Faixa etária de 20 a 29 anos tem maior aumento no total de mortes por Covid no começo de abril, diz Fiocruz

G1
A faixa etária dos jovens entre 20 e 29 anos é a que teve o maior aumento das mortes por Covid-19 na comparação entre o verificado no começo do ano e os dados coletados entre os dias 4 e 10 de abril, de acordo com o Boletim do Observatório Fiocruz Covid-19, divulgado nesta sexta-feira (23).
“A análise aponta que a faixa etária dos mais jovens, de 20 a 29 anos, foi a que registrou maior aumento no número de mortes por Covid: 1.081%”, aponta a Fiocruz. Nas idades de 40 a 49 anos houve o maior crescimento do número de casos, com alta de 1.173%.
Crescimento ao longo do ano
Considerando todas as faixas etárias ao longo do ano, desde a semana epidemiológica 1 (03/1 a 09/1) com a semana 14 (04/4 a 10/4), o aumento global foi de 642,80% para os casos de Covid e 429,47% para as mortes.
O maior aumento absoluto no número de mortes foi observado entre os jovens de 20 a 29 anos.
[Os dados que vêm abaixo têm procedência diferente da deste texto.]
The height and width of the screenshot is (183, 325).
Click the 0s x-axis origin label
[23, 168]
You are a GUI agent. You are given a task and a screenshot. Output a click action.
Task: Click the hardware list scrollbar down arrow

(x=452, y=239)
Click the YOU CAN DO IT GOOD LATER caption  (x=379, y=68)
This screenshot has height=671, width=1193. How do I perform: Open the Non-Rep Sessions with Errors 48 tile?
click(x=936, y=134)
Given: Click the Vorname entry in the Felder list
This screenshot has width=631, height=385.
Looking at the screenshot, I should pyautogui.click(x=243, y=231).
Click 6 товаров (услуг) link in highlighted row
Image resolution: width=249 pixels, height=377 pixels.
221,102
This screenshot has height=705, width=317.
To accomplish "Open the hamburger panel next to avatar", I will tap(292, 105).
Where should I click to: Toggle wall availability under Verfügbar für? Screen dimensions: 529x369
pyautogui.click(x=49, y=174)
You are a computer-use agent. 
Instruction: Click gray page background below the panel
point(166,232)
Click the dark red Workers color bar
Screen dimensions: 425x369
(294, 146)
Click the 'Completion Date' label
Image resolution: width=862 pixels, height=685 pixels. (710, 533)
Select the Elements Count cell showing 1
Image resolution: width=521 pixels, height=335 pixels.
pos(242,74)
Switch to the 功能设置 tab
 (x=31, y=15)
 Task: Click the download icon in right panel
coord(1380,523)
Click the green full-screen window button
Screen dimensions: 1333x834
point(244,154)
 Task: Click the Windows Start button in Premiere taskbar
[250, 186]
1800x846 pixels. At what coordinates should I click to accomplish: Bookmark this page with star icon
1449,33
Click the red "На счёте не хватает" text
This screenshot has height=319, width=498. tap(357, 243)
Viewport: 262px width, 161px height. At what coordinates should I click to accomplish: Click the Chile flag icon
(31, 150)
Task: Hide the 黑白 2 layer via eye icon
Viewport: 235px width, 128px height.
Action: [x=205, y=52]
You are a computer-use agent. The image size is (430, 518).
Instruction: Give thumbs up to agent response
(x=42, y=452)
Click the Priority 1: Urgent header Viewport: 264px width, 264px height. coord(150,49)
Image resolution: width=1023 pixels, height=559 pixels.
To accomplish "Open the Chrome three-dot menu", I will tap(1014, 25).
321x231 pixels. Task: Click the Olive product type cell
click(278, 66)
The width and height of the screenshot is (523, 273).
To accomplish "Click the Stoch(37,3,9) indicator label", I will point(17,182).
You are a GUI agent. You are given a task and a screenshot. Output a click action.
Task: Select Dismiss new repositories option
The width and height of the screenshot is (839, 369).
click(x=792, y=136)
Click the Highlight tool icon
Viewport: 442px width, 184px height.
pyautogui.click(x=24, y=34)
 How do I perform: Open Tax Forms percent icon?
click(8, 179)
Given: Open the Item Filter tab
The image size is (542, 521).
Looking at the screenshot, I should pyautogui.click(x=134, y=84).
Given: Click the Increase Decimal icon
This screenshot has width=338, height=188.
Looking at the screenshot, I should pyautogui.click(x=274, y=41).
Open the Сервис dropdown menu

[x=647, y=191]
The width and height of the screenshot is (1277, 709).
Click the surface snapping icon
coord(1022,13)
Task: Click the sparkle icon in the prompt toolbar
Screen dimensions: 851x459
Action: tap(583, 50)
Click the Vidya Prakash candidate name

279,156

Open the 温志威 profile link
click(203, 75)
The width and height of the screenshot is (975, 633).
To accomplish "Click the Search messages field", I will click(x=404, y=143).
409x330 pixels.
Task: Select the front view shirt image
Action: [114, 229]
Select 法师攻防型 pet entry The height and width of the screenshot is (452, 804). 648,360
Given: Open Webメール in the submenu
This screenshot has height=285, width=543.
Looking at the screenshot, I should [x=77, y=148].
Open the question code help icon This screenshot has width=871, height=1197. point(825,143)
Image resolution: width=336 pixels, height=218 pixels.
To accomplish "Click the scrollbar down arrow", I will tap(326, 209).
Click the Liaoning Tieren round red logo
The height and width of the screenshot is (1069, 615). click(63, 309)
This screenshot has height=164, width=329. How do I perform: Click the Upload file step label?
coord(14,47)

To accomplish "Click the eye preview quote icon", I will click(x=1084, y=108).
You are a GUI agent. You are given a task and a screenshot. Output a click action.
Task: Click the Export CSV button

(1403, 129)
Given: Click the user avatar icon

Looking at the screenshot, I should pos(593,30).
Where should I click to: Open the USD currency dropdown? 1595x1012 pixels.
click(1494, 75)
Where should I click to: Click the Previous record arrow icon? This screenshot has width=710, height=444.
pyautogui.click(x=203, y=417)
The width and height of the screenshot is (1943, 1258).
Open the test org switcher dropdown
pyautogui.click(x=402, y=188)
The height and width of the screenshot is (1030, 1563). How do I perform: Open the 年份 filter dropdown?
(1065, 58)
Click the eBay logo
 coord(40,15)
No primeiro levantamento do ano realizado pela Fiocruz, foram observados 11 óbitos na faixa etária. Na última coleta de dados, esse número saltou para 130.
A faixa etária que mais sofreu com o aumento no número de casos de Covid-19 foi a de 40 a 49 anos.
Dados revelam que no começo do ano foram observados 400 novos casos entre a faixa etária contra os 5.095 registrados no momento.
Abaixo, veja os percentuais por faixa etária:
  • 20 a 29 anos – 745,67% (casos) e 1.081,82% (óbitos)
  • 30 a 39 anos – 1.103,49% (casos) e 818,60% (óbitos)
  • 40 a 49 anos – 1.173,75% (casos) e 933,33% (óbitos)
  • 50 a 59 anos – 1.082,69% (casos) e 845,21% (óbitos)
  • 60 a 69 anos – 747,65% (casos) e 571,52% (óbitos)

Taxa de letalidade continua a subir

O boletim voltou a alertar que houve novo aumento na taxa de letalidade. Segundo os pesquisadores, o índice se mantinha em 2% até o início do ano, subiu para 3% em março e, nas duas últimas semanas epidemiológicas, alcançou 4,5%.
“As maiores taxas de letalidade foram observadas no Rio de Janeiro (8,3%), Paraná (6,2%), Distrito Federal (5,3%), Goiás (5,2%) e São Paulo (5,1%). Os valores elevados revelam graves falhas no sistema de atenção e vigilância em saúde nesses estados, como a insuficiência de testes diagnóstico, identificação de grupos vulneráveis e encaminhamento de doentes graves” – Boletim da Fiocruz.